Recreational intimacy is doing activities with your wife and getting to see different sides of her personality in different situations and vis versa with her getting to know you. This is mainly focused on during dating but is also crucial to have during marriage and usually gets lost with the advent of a busy life. It is still very important to continue going on dates once married even if you may not have time. The investment into your relationship will make the rest of your life better as a whole.
Physical intimacy is not sex and does not have to be sexual. For a woman, especially one that is shomer, it is a very special and intimate thing to trust her husband with this. A hug, a kiss of affection, even a holding of hands is something that enhances your relationship with that special connection and that trust she gives her husband should be cherished. To be held and feel secure, to hold a hand and just know that your not alone.... and many more than I can imagine. (we'll get to the hardships of fantasy during engagement)
Sexual intimacy is the culmination of your love and emotions for each other and is one of the holiest things in judaism. When a husband and wife connect in this way they bring the schina into the home. I could go into more depth but I don't think that I can post that on the singles forum and I don't have access to the bal habatim forum

.
There is also I believe financial intimacy as well and maybe a few more that I am forgetting.

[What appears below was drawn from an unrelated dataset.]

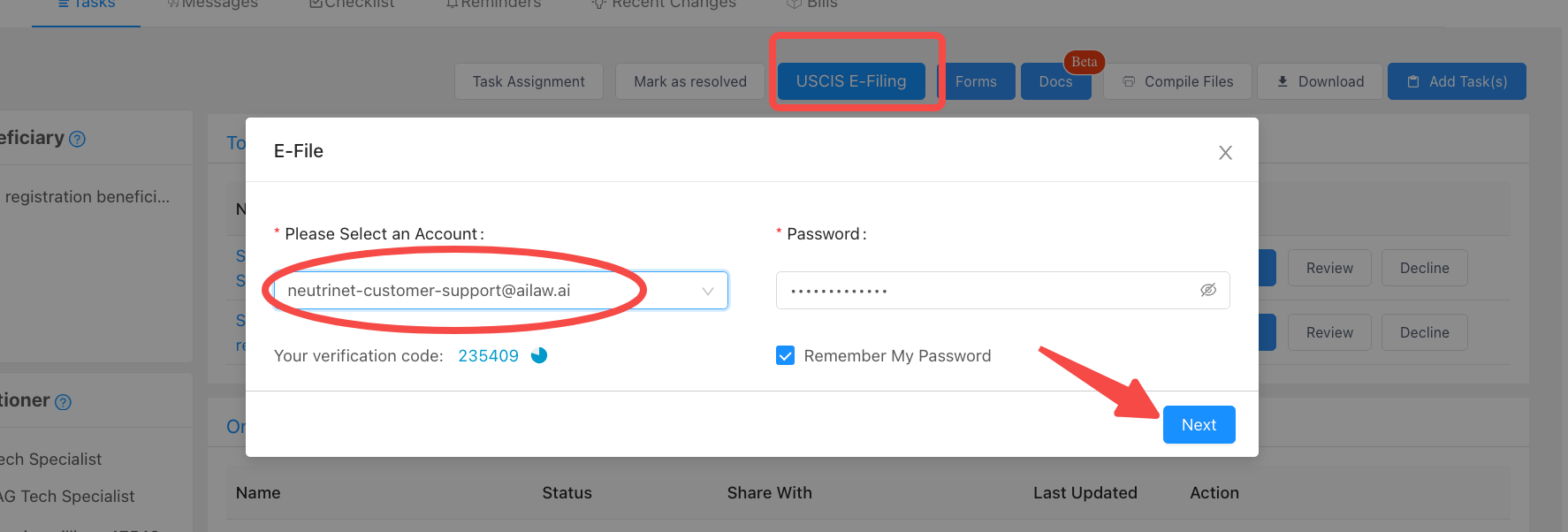Viewport: 1568px width, 532px height.
Task: Click the verification code 235409
Action: [x=488, y=356]
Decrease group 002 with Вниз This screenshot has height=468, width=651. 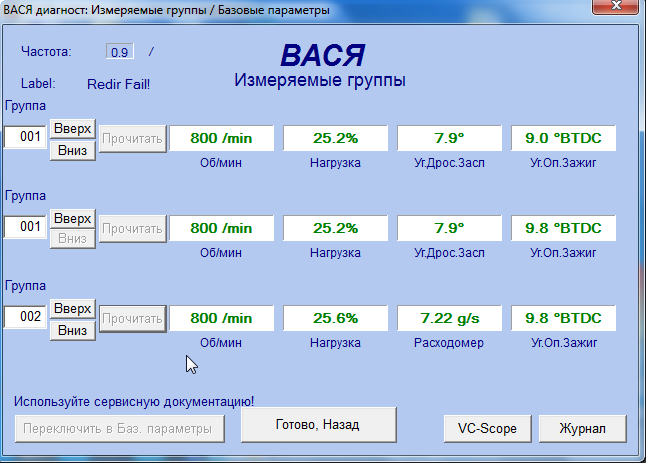click(x=72, y=329)
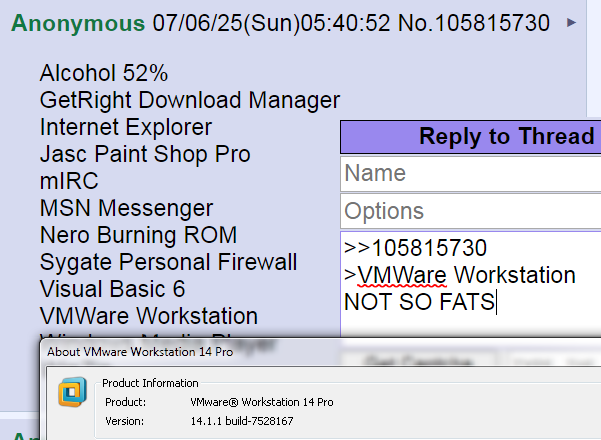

Again, engagement is extremely difficult. When dating there is this amazing bubble of just you and your now kallah going on dates and having a good time with each other. Now during dating there is really a step back from each other even though your relationship has gone to the next level. Especially for us as guys where we don't need to do much but choose a tallis bag and show up to the wedding in our suit.
A very difficult part which I think you can relate with is the fantasising. We are in this weird stage where she is still not mutar to even think about in this way but our mind and our bodies are closer to having this deep, emotional, and intimate connection become even greater with, a muttar, sexually. Something we need to try to internalize and change is our desire for her.
We need to change our desire "for her" to instead a desire "to be for her". Fantasizing about her is really us satiating our desire with disregard to how she is and who she is. If we change our perspective to truly want to love her and be with her then we need to control ourselves to be with her and at her level of the relationship.
To add to that, just like she is not mutar now to think about and look at in that way, so to when she is a Niddah and we need to practice on making sure that we value her for more than just the physical part of the relationship. We need to value her from her perspective of how she feels valued rather than our warped view on how we think women feel value.
I hope that I made sense and if you feel like this is too much for your thread then I can take it down and move it to mine.
If you want to talk more message me!
Again, Mazel Tov!!
Keep on Trucking, One Day At A Time!!